March 3rd: Nicholas’ brother refuses the throne unless it is offered to him by a constituent assembly elected by the people. This ends more than 300 years of Romanov rule.
March 3rd: The Provisional Government issues a set of liberal principles by which it intends to govern. This includes improvements to civil rights and freedoms, amnesties for political prisoners and the organisation of elections for a Constituent Assembly.
March 9th: Nicholas II and his family are detained under house arrest.
March 12th: The Provisional Government issues a decree abolishing the death penalty.
April 3rd: Lenin returns to Russia with the assistance of the German government. On arrival, he delivers a speech at Finland Station, which forms the basis of the April Theses.
April 18th: Foreign minister Pavel Milyukov informs the Allies by telegram that Russia intends to remain in the war until its completion. This telegram is leaked to the press, sparking a large public demonstration in Petrograd.
April 24th: Milyukov resigns. Six Menshevik and SR delegates join the Provisional Government, while Alexander Kerensky replaces Guchkov as war minister.
June 3rd-24th: The First All-Russia Congress of Workers’ and Soldiers’ Soviets opens; it is dominated by Mensheviks and SR delegates.
June 18th: On Kerensky’s orders, Russian forces begin a massive military offensive against the Austro-Hungarians in Galicia. The offensive fails, leading to 400,000 Russian casualties.

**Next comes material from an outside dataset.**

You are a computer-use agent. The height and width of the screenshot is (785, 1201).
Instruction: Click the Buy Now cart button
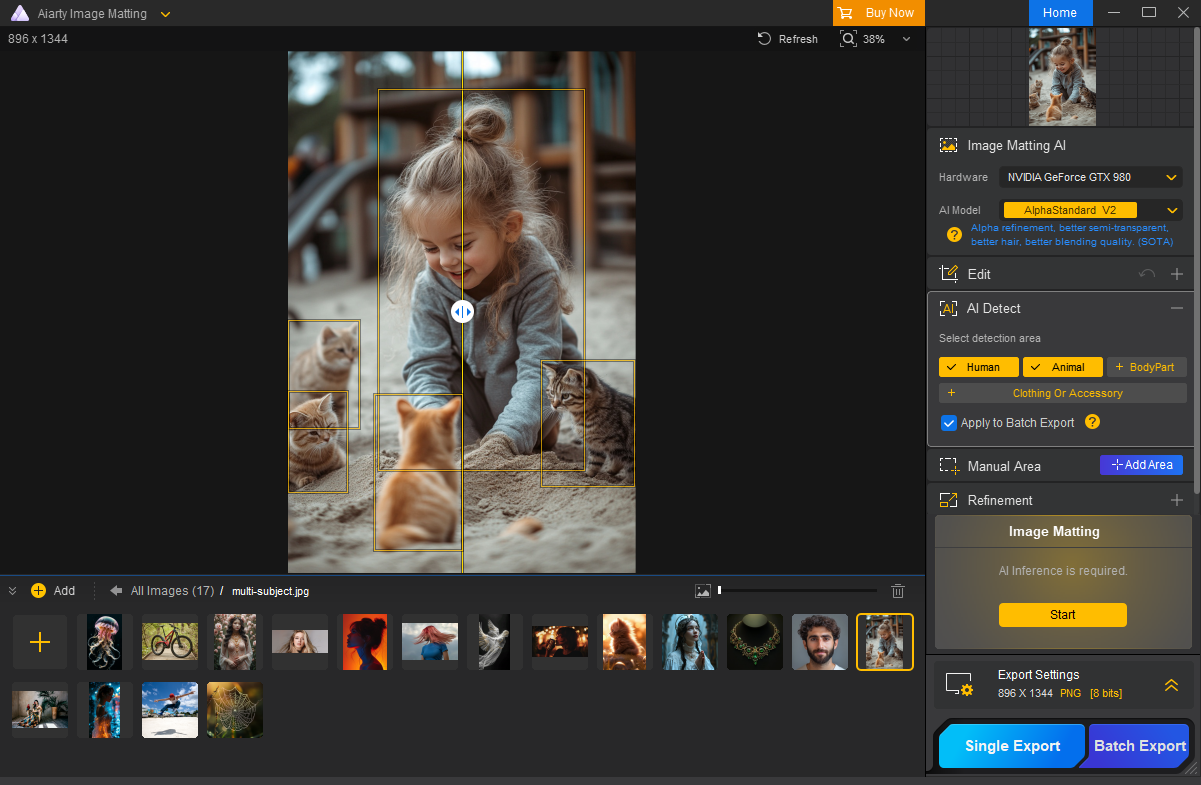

July 4th: The ‘July Days’ uprising in Petrograd. Workers and soldiers spontaneously revolt, demanding the Soviets or the Bolsheviks take power. Both refuse and the rebellion is crushed by government troops.
July 8th: The Petrograd uprising causes the liberal coalition in the Provisional Government to collapse. Kerensky becomes prime minister, leading a cabinet filled with socialists.
July 12th: Under pressure from generals, the Provisional Government reintroduces the death penalty for deserting or mutinying soldiers at the front.
July 19th: Kornilov replaces Brusilov as commander-in-chief of the Russian army.
August 25th: The ‘Kornilov affair’. General Kornilov declares his intention to march on Petrograd and free the country from radical socialists. He claims to have the approval of the Provisional Government, though this is unclear.
August 30th: Kornilov’s plan to seize control of Petrograd stalls.
September 1st-4th: strikes escalate, 700,000 railway workers on strike; leading Bolsheviks released from prison.
September 14th-25th: Provisional Govt calls a conference of all parties to discuss the crisis; Bolshevik delegates walk out.
September 25th: Bolsheviks hold a voting majority in the Petrograd Soviet; Trotsky elected as chairman.
The October Revolution
October 10th: October Revolution begins. The Bolshevik Central Committee declares that “an armed uprising is inevitable”. The Petrograd Soviet creates a Military Revolutionary Committee (MRC).
October 10th-23rd: Petrograd Soviet and Bolsheviks pass motions for the seizure of power and debate the means by which this should be achieved.
October 23rd: Bolsheviks lead an uprising in Tallinn, Estonia.
October 24th: Provisional Government troops attempt to close Bolshevik printing presses, prompting the MRC to act.
October 25th: Lenin announces that the Bolsheviks have seized power and calls for preparations for a Soviet government. Menshevik and moderate SR delegates walk out of the Congress of Soviets.
October 26th: The MRC arrests Provisional Government members in the Winter Palace, except for Kerensky, who has fled.
October 26th: Eighteen hours after seizing power, Lenin issues the Decree on Land, calling for the abolition of private ownership, and the Decree on Peace, urging an immediate ceasefire and treaty.
November 3rd: Bolshevik Red Guards win control of Moscow after a week of bitter fighting.
November 10th: The new government abolishes all tsarist ranks, titles and privileges.
November 12th: Elections for the Constituent Assembly commence. These elections take a week to complete and produce a voter turnout of 44 million people.
November 19th: A Bolshevik delegation begins peace negotiations with German officers at Brest-Litovsk.
December: The Bolsheviks introduce reforms to private property ownership, marriage and divorce laws, and the legal status of women.
December 2nd: The new government forms the Vesenkha, the Supreme Soviet of the National Economy.
December 7th: Lenin decrees the formation of the CHEKA, a small agency led by Dzerzhinsky and tasked with combating counter-revolutionary activity. It begins with 26 agents.
December 9th: Members of the Left SRs are admitted to Sovnarkom, the executive government body of the new government.